Processing a large amount of data in the Big Data world has become routine. Many companies offer common Big Data ETL solutions using Hadoop utilities, which have become popular and widely adopted. These solutions often involve data extraction (structured or unstructured), transformation into a user-required form (typically structured tables), and loading into accessible storage for end-users. To better understand and leverage these complex processes, delving into enterprise big data solutions can provide invaluable insights and expertise. This approach is pivotal for most current big data projects.
So here we will show you a brief description of how to work with it.
Back-End – What is under the hood?
Geo-Storage
Where do we store the geo-data? To answer this question, we need to ask “What do we want to get in the end?” We want to store the data somewhere and somehow. You can say, “Why don’t we use RDBS?” and that’s a good question. The answer to this question could be “yes”, but following a certain condition. What we’re trying to state here is that this approach is fine in case your data has a predefined schema and it’s not growing fast. Sounds good. But let’s say you want to have a possibility to work directly with geodata and all necessary tools for it. Or even more, let’s assume we have a real-time data processor pipeline which sends us an endless amount of schema-less data. Will the RDBMS be enough?
The most common way to store and process geo-data is to use NoSQL, which already has a good build on-top engine to store, process and transform geodata, similar to Accumulo or HBase for storing with GeoMesa.
Hello GeoMesa
As it’s been mentioned before, GeoMesa is one of the biggest and most popular on-top of the NoSQL DB engines, which gives the possibility of geospatial querying and performing analytics. GeoMesa includes a large number of functions for working with geodata, supporting common geo-types in the WKT format (see next chapter). Also, it implements command-line tools with various commands and provides API for Java language as well as Big Data tools, for example, Spark, which simplifies its interaction with a developer.
Geo-Types
The geodata domain presupposes a specific way of storing data, i.e. the “Well-Known Text” (WKT). In the context of the raw theory, WKT is a text markup language for the representation of geometric objects on a map, spatial reference system, etc. Briefly, this is a unified way of creating Points, Lines, Polygons, Multi-polygons, etc. from Integers, Decimals, Strings.
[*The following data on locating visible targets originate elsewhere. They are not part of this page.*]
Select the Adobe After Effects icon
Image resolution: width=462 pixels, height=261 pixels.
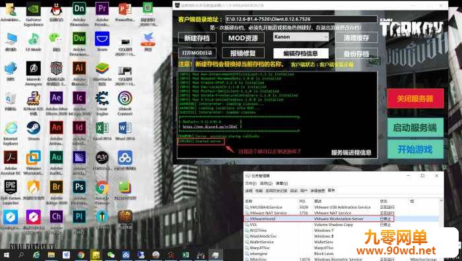pyautogui.click(x=56, y=101)

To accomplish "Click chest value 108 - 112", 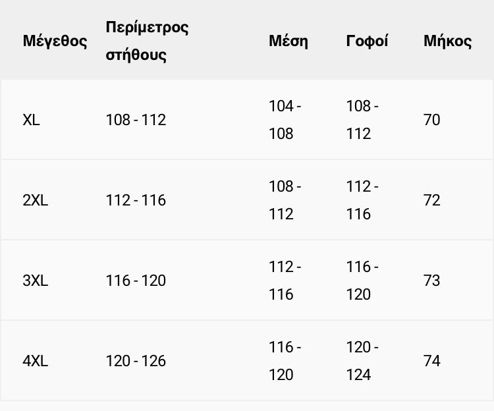I will pyautogui.click(x=136, y=120).
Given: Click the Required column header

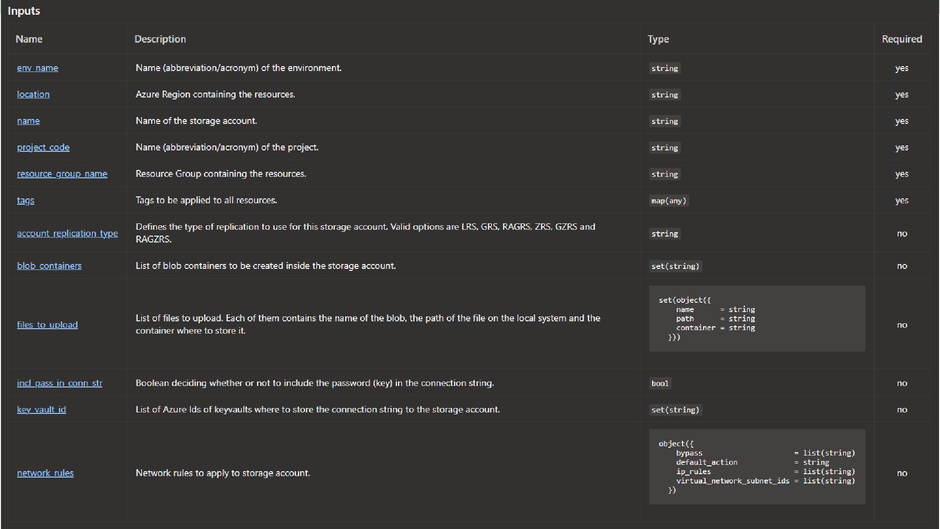Looking at the screenshot, I should click(x=902, y=39).

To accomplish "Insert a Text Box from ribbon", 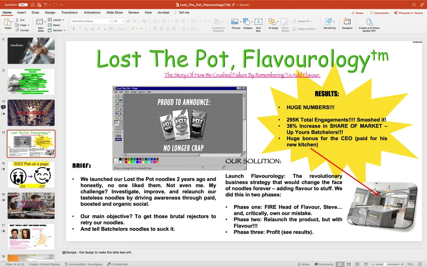I will (x=258, y=24).
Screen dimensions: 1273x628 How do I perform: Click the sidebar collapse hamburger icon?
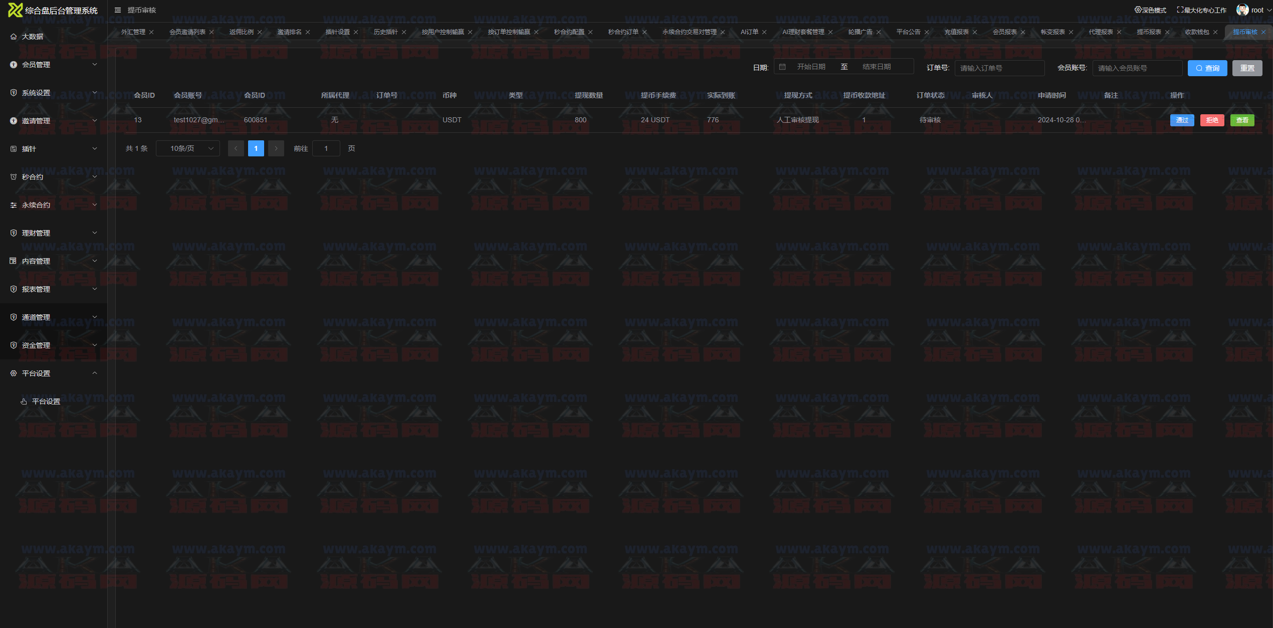click(x=118, y=10)
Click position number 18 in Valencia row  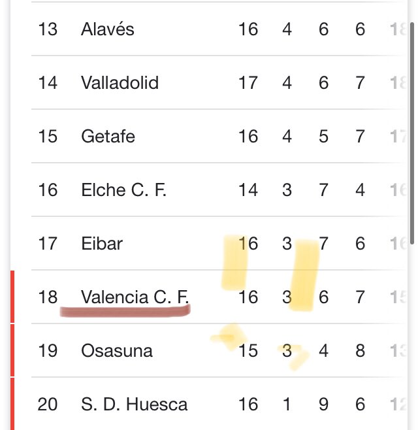point(48,297)
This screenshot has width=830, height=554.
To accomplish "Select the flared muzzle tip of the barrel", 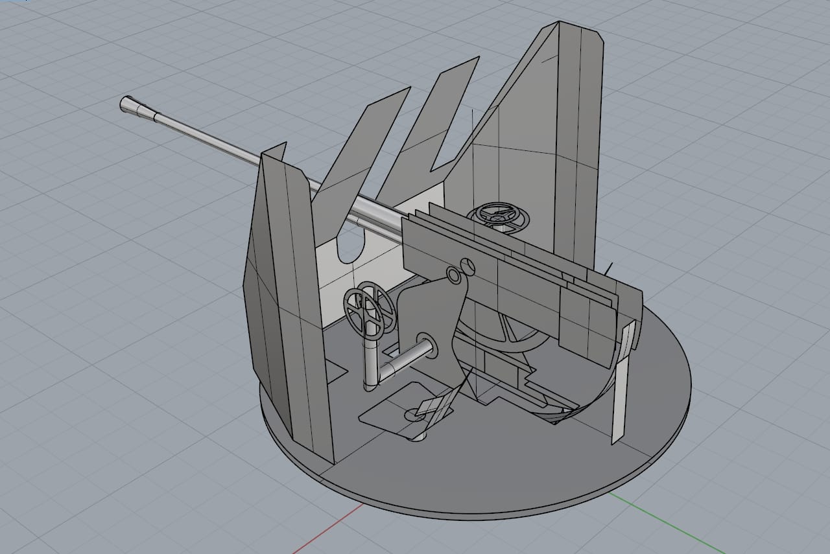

Here is how it should look like in examples:
These data types are common for all geo engines.
Front-End – Visualization engine
GeoServer as a geospatial view engine
So, now we have data stored in the proper way. However, how can we use this data for visualization? The simplest way to do that is to use GeoServer – a software server designed specifically for creating maps, viewing them, editing geospatial data or simply querying it with one of the geospatial standard languages. Let’s consider it in a broader context now.
GeoServer (as GeoMesa) uses CQL (Common Query Language) for querying data. It is a very simple matter for people who know SQL as far as their syntaxes are rather similar except for some limitations.
Moreover, GeoServer still does not run out of possibilities. It also has the implementations of geospatial protocols as for instance:
- WFS (Web Map Service) – by users request it generates map images from geospatial data as a response. For example, let’s look closely at some analytics on cell phone usage in the USA. The next picture is made from GeoServer with “Layer Preview” tool:
Going further, we can add style and put it as a separate layer on some map UI:
However, there are cases when the visualization part can take more time for rendering than we can afford. In this situation, we might use “Image Mosaic” layer. Basically, this layer is a mosaic of georeferenced rasters. That means, we can generate GeoTiff file from our data based on some main value which will bring the color to the final raster. Here’s how it looks on GeoServer:
As in the previous example, we can add style and put it as a separate layer on some map UI:
- WFS (Web Feature Service) – by users request it generates geographical features from geospatial data as a response. For example, we can get a response in JSON format:
Using this JSON we can create some shapes and features on UI with the help of OpenLayers.
- WPS (Web Processing Service) – defines how a client can request the execution of a process and how the output from the process is handled;
In case you need something more, something special and custom – GeoServer perfectly allows you to build your own extensions of each of these services.
Conclusion. Putting it all together
Everything mentioned above gives a user a wide range of possibilities for integrating big data into the geospatial word. Moreover, you do not need to worry about configurations, for example, how the storage distributes the data.
All these technologies can be used separately from each other. However, considering a wide array of data analytics services becomes essential when building an End-To-End application with raw data and a final picture within a flexible and easy-supporting environment.